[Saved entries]

• • • • • • •

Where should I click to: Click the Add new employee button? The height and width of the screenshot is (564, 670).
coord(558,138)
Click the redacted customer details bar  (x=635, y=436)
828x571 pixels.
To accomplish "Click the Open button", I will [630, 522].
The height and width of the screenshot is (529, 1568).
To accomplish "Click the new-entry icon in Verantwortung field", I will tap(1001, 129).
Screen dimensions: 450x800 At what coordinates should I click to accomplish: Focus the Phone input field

• • • • • • •

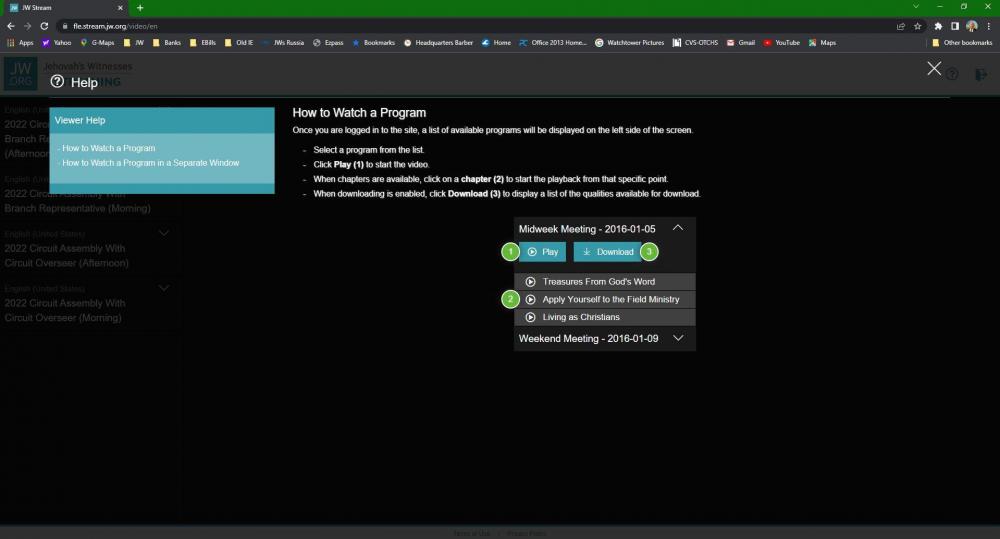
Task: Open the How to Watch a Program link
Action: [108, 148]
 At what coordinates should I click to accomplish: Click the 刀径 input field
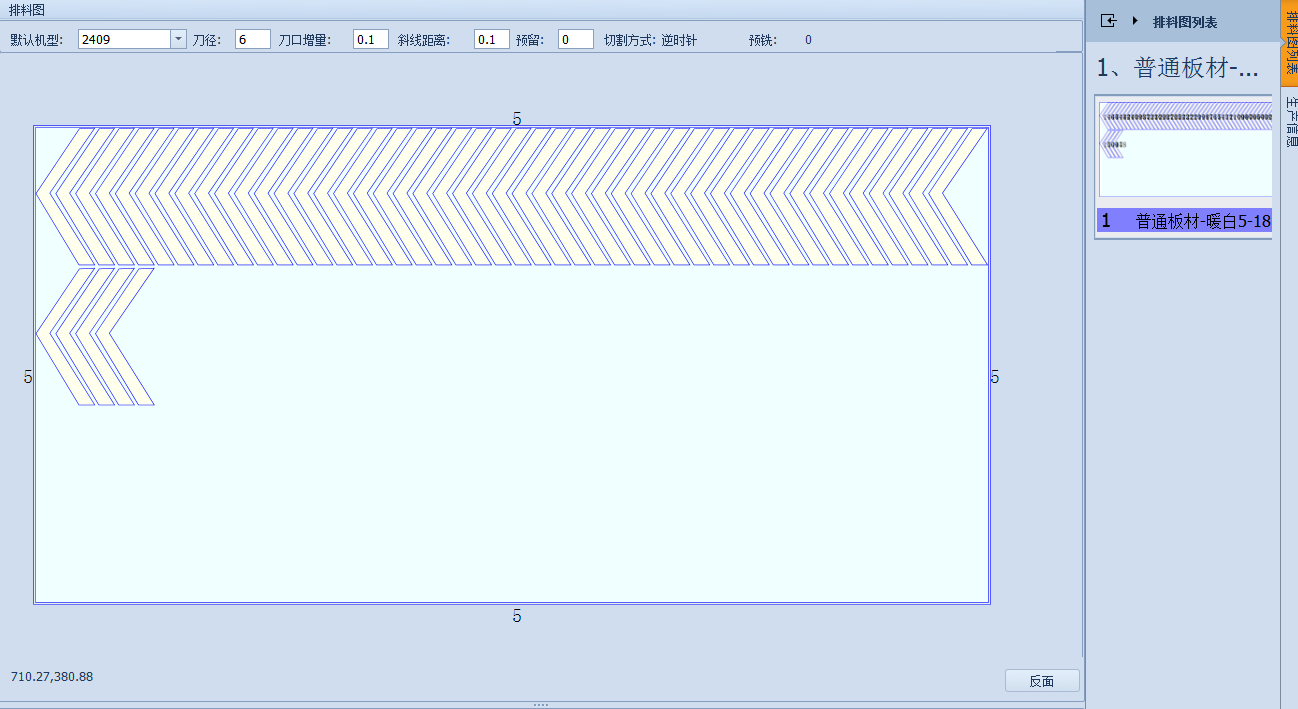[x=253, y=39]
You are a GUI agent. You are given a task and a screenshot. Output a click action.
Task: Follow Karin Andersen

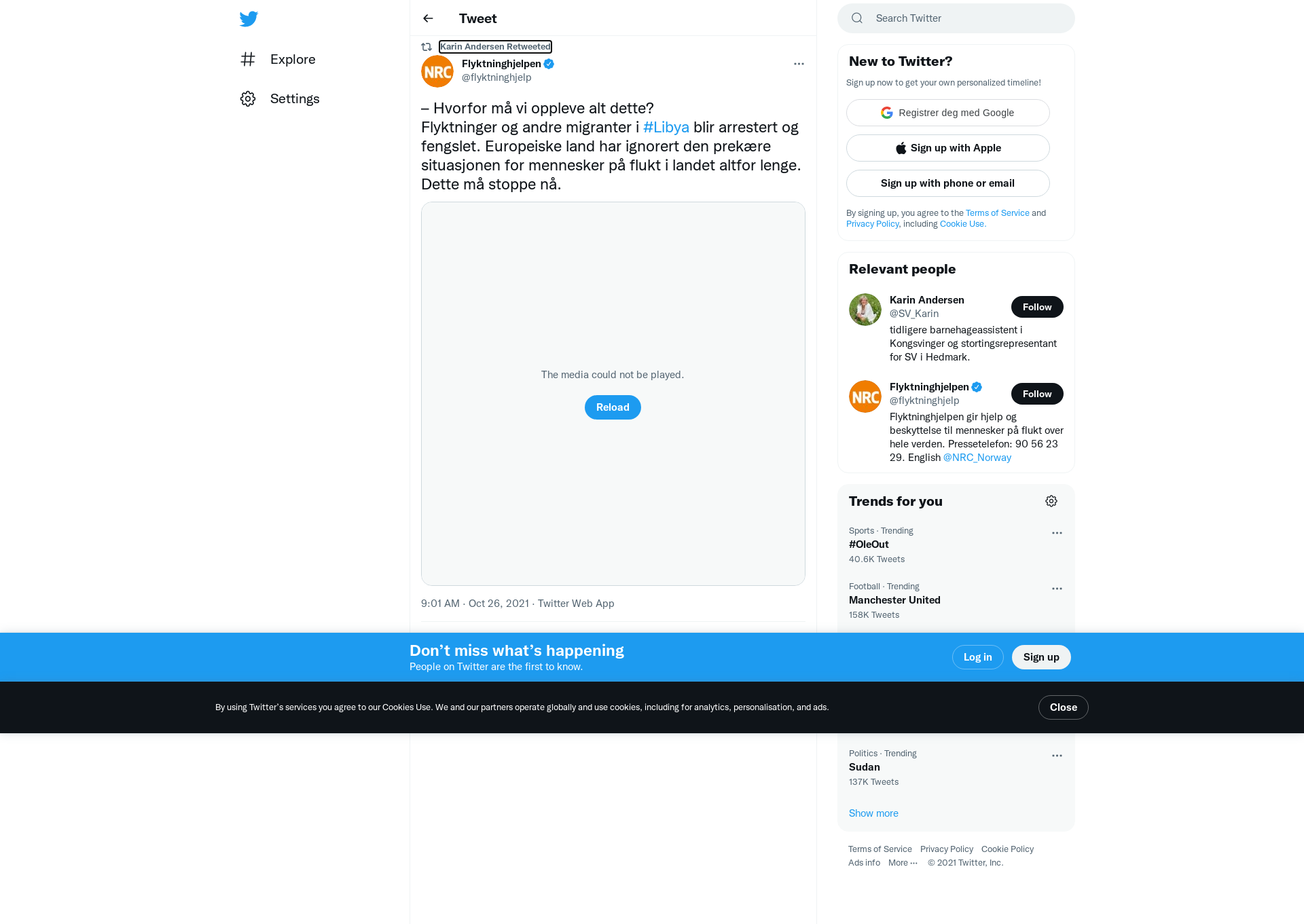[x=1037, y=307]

• • • • • • •

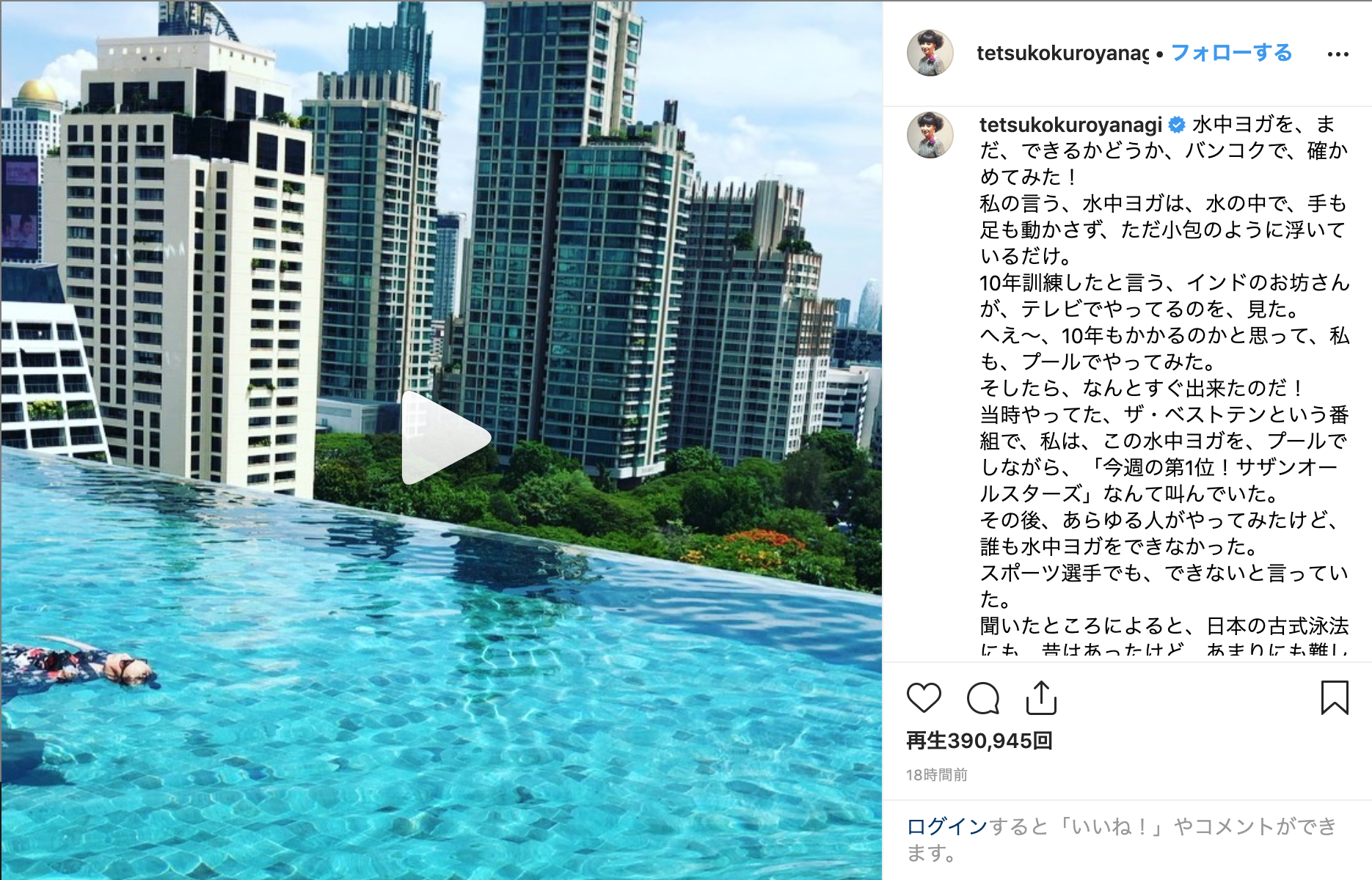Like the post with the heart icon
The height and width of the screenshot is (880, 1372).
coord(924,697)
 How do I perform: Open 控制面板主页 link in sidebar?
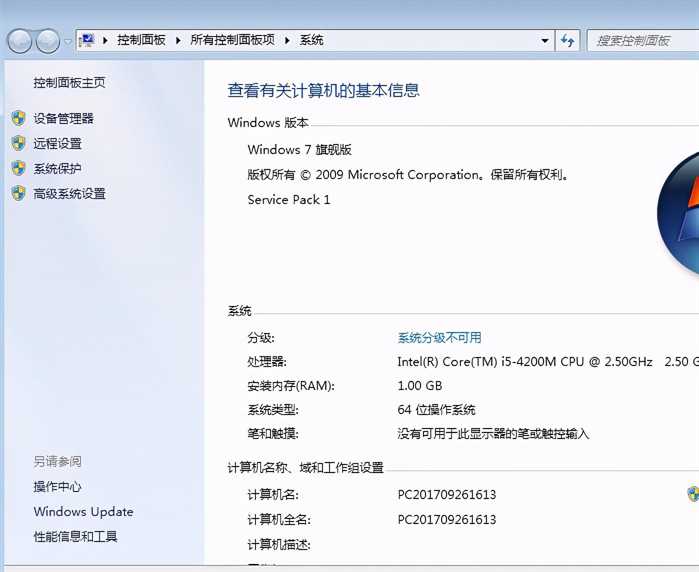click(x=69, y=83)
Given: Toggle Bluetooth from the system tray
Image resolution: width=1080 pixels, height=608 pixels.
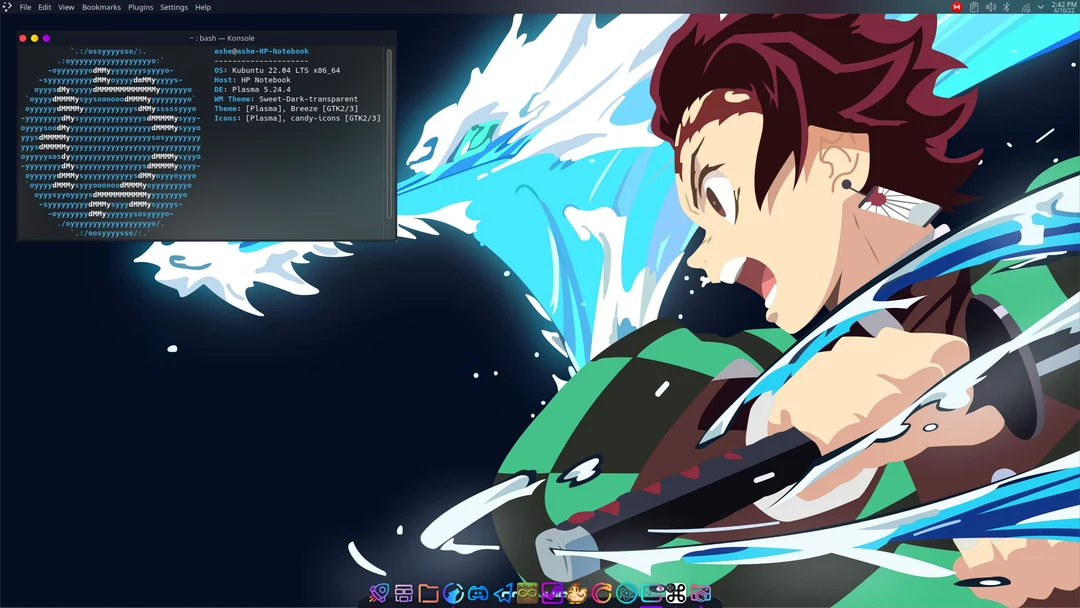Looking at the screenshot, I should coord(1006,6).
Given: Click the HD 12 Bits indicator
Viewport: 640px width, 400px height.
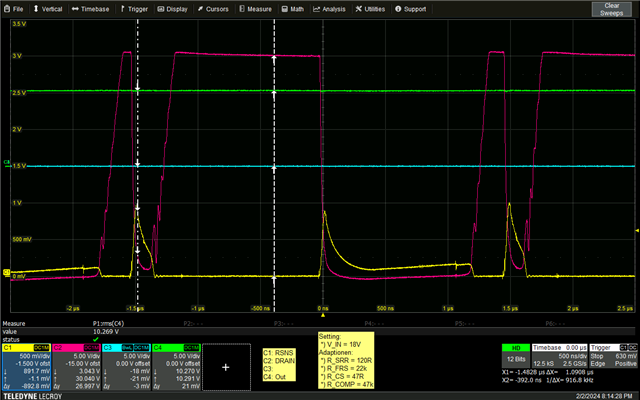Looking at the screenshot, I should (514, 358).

• • • • • • •

What this task involves: The required output is the stretch of entries above from the line containing "Where should I" through the line containing "Screen dimensions: 450x800", reproduced exactly.

Solution:
Where should I click to: Click the Add new employee button? The height and width of the screenshot is (564, 670).
coord(558,138)
Click the redacted customer details bar  (x=635, y=436)
828x571 pixels.
To accomplish "Click the Open button", I will [630, 522].
The height and width of the screenshot is (529, 1568).
To accomplish "Click the new-entry icon in Verantwortung field", I will tap(1001, 129).
Screen dimensions: 450x800 At what coordinates should I click to accomplish: Focus the Phone input field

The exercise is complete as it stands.